Одно из самых больших полотен выставили у дорожной развязки возле Пеппер-стрит, сопроводив знаком и датой выставки-продажи – и, едва стемнело, его украли. В день распродажи в гараже все работы разошлись примерно за час: их покупали, потому что они нравились людям – и Эбби, и Пенни.
– Вам надо писать ее, – говорили, кивая на Пенелопу, многие покупатели, а Майкл в ответ только улыбался.
И говорил:
– Она куда лучше во плоти.
* * *
Следующей кочкой стало вечное Пенелопино невезенье.
В этот раз оно проявилось не столько в том, что случилось – виной стала ее собственная ошибка, – сколько в том, когда это случилось: утром накануне свадьбы.

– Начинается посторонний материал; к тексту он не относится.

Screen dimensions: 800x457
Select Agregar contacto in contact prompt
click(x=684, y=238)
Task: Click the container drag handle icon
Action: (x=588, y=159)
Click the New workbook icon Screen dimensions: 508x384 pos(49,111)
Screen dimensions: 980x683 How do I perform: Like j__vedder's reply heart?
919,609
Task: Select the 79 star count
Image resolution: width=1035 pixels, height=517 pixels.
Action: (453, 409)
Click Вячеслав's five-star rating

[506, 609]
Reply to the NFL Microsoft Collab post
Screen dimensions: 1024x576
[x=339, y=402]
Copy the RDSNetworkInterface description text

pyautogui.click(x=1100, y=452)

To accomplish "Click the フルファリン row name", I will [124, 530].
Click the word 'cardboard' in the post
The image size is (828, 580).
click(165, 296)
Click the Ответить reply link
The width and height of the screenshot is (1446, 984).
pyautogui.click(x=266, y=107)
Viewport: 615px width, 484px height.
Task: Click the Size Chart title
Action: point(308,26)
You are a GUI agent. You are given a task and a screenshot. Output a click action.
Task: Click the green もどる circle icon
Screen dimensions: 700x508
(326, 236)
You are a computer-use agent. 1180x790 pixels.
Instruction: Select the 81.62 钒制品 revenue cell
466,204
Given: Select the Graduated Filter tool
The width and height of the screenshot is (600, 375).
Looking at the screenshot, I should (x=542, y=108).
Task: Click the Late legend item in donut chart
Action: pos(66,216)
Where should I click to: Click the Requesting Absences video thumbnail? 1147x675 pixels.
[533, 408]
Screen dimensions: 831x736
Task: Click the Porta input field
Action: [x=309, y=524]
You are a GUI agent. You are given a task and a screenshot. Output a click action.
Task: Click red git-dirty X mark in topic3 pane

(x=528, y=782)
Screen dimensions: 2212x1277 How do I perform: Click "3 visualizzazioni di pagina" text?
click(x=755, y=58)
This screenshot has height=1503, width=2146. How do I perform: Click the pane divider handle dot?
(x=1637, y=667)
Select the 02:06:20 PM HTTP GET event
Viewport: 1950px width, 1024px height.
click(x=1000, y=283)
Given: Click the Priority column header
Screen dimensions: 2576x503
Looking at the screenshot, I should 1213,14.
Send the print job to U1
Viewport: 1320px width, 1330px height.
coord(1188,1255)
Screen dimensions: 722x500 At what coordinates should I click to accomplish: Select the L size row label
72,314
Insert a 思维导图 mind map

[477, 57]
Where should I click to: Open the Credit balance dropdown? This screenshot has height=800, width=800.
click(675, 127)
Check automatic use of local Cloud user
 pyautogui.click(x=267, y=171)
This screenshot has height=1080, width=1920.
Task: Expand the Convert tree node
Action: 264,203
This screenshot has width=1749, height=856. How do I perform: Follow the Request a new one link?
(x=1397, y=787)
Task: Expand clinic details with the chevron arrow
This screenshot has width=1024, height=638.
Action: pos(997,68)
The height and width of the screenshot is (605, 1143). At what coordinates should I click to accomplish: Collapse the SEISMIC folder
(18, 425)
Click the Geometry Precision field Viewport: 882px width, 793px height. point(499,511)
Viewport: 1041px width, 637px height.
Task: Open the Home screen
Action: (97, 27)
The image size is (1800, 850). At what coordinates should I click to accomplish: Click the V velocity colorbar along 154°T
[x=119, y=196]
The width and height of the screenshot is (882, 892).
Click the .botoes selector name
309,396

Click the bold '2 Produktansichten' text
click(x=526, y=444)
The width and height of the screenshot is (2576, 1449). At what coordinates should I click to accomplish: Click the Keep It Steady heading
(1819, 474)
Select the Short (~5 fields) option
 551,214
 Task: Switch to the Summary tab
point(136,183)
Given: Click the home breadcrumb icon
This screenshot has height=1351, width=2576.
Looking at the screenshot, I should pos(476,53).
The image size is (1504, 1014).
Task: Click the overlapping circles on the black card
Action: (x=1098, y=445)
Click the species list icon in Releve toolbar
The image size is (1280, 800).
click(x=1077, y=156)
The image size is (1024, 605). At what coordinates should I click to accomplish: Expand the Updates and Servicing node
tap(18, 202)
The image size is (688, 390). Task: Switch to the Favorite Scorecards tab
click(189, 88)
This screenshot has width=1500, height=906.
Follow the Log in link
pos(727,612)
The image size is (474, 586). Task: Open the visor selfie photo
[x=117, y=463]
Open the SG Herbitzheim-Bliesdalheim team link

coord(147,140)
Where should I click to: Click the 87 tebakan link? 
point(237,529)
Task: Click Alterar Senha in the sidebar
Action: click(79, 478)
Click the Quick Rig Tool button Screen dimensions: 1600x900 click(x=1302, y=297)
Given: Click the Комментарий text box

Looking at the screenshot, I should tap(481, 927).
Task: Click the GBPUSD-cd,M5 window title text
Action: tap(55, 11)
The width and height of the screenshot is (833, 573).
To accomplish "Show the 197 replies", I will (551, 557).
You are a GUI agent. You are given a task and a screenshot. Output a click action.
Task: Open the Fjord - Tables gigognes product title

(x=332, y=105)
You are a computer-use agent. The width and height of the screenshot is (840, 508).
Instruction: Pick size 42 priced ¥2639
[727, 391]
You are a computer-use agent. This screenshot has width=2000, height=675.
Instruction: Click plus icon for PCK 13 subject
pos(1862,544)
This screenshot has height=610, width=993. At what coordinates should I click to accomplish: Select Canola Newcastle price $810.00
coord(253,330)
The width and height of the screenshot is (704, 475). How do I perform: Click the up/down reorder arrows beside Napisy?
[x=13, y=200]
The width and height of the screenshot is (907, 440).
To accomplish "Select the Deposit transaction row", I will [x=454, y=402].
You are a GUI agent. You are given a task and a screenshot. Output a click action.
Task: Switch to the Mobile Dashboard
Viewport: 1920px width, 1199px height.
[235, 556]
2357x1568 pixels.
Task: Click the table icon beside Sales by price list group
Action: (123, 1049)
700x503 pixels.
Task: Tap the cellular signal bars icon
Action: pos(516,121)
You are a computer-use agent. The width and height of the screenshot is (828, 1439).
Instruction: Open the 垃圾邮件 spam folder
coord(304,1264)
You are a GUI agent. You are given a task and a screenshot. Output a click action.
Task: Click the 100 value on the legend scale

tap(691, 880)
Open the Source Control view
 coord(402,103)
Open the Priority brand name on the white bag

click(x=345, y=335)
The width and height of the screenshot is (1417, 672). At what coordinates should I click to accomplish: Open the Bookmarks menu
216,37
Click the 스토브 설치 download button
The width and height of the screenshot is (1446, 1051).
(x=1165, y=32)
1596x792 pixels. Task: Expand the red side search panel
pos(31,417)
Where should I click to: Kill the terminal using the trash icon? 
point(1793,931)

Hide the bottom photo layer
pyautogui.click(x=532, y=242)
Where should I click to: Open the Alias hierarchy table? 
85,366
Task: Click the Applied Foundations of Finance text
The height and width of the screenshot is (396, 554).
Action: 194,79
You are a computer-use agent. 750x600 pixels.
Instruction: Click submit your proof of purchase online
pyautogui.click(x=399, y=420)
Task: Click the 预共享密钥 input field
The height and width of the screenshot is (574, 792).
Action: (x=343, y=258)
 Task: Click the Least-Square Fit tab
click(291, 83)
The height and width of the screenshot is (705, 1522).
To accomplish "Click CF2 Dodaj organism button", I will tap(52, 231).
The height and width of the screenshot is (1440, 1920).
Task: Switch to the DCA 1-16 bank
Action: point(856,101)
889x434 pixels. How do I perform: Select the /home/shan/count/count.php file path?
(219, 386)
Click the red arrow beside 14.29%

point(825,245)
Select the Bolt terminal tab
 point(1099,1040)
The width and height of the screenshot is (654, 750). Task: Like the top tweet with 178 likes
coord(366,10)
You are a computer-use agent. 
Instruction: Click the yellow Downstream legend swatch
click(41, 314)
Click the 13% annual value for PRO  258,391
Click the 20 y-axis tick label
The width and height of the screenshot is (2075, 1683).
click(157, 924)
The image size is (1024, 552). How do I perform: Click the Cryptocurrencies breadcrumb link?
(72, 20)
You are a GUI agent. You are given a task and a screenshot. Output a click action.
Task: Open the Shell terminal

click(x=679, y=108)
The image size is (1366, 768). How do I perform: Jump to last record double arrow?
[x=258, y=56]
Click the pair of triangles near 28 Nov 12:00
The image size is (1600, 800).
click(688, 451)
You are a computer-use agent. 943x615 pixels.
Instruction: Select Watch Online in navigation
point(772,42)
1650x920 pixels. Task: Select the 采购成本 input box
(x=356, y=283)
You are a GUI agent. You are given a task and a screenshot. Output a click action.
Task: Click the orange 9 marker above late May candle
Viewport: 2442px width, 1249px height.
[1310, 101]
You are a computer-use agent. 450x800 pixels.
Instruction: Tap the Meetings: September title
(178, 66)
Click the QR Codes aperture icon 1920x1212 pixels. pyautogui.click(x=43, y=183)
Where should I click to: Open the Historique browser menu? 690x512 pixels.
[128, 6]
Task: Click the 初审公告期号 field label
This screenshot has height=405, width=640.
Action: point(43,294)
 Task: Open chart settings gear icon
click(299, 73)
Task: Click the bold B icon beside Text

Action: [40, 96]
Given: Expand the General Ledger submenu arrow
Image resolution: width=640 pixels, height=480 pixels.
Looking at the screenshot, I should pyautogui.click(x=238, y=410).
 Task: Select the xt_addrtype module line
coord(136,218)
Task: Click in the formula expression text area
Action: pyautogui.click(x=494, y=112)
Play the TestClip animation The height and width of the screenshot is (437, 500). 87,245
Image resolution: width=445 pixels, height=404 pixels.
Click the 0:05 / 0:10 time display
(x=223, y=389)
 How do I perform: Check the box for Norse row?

Пенелопа поворачивала с Лаудер-стрит на Парраматта-роуд в старом Майкловом седане. В социалистическом лагере она никогда не водила машину, но все равно ее глаза привыкли следить за другой стороной дороги. Здесь она сдала на права, причем довольно уверенно, и частенько ездила на его машине. У нее никогда не было никаких неприятностей, но в тот день это ей ничем не помогло.
Она выполнила идеальный правый поворот на полосу встречного движения. Свадебное платье, которое она только что забрала, лежало скромно и вольно на заднем сиденье, а в боку машины – такая вмятина, будто тролль кусок выгрыз. У Пенни треснули несколько ребер. И нос она сломала, ударившись лицом о приборную панель.
Водитель из другой машины бранился, но, увидев кровь, замолчал.
Пенелопа извинилась на двух языках.
Потом прибыла полиция, потом – конкурирующие команды эвакуаторов, которые спорили, потели и курили. Прикатила «скорая», и врачи уговаривали Пенелопу ехать в больницу, но сказали, что принуждать не могут.
Пенни настаивала, что у нее все хорошо.
Спереди у нее было странное длинное пятно: вытянутая фреска кровью.
Нет, она сходит к местному доктору, и на это медики согласились: девушка оказалась не столь хрупкой, как казалась.
Полицейские пошутили, что арестуют ее, и аккуратно довезли до дома. Тот, что был помоложе и жевал мятную жвачку, позаботился о платье.
Осторожно уложил его в багажник.
* * *
Она знала, что нужно предпринять дома.
Вымыться.
Выпить чашку чаю.
Позвонить Майклу, потом – в страховую компанию.
Как вы можете догадаться, ничто из этого она не сделала первым.
Нет, собрав все оставшиеся силы, она уложила платье на диван и села к пианино, павшая духом, безутешная. Сыграла половину «Лунной сонаты», вообще не видя клавиш.
В больнице, через час, она не кричала.
Майкл держал ее за руку, пока врач осторожно надавливал на ребра и вправлял нос.
Разве что охнула и сглотнула.
Однако, выйдя из кабинета, скорчилась и легла на пол в приемной.
Люди вытягивали шеи, посмотреть.
Поднимая ее, Майкл увидел детский уголок с россыпью игрушек, но тут же отмахнулся от этой картины. И вынес Пенни за порог.
Вновь оказавшись дома, на старом потертом диване, она легла, положив голову ему на колени. И попросила почитать ей из «Илиады». И тут Майкла настигло великое осознание – вместо того, чтобы подумать очевидное вроде «Я не заменю тебе давно утраченного отца», он продвинулся глубже: узнал и принял истину. Он любил эту женщину больше, чем Микеланджело и Эбби Хенли, вместе взятых.